I trace the media’s eager embrace of using hacked emails from politicians to the Sarah Palin email hack back in 2008.
It’s possible to point to earlier dates, but this was the first major election hacking issue in America in which emails from a top national Republican figure were stolen during a presidential campaign.
The media jumped on the hacked material, despite its 4chan origins, and was disappointed that there wasn’t really anything there that backed up its political narratives.
Since then that was the default. Period.
The big boom in political hacks and leaks, including by the Russians, was based on the understanding that if you hacked emails, passed them along to a cutout, no matter how blatant, the media would jump on them, doubly and triply so if they were Republican emails. It wasn’t all that long ago that the media was happy to use Elliot Broidy’s emails courtesy of Qatari hackers, likely linked to the Islamic terror state’s operations. But now suddenly the media has developed scruples.
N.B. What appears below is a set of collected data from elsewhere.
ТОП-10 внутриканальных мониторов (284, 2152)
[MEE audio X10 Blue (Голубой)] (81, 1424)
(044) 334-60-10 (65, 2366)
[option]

At least when the emails involve Biden’s son, Hunter, and come at a time when they might cost Biden the election.
Now, there’s no actual evidence that Hunter’s emails were hacked. They seem to come from digital devices that he abandoned. That’s not hacking. But then again the media widely published crazy claims that Jeff Bezos’ nude photos had been hacked by the Saudi crown prince. It helps to own the Washington Post.
But the bottom line is that the media has been fine with hacked emails up until this point. The hypocrisy, like so much else, is blatant and contemptible.
The new normal is that there are no standards, only naked agendas cloaked in transparent narratives.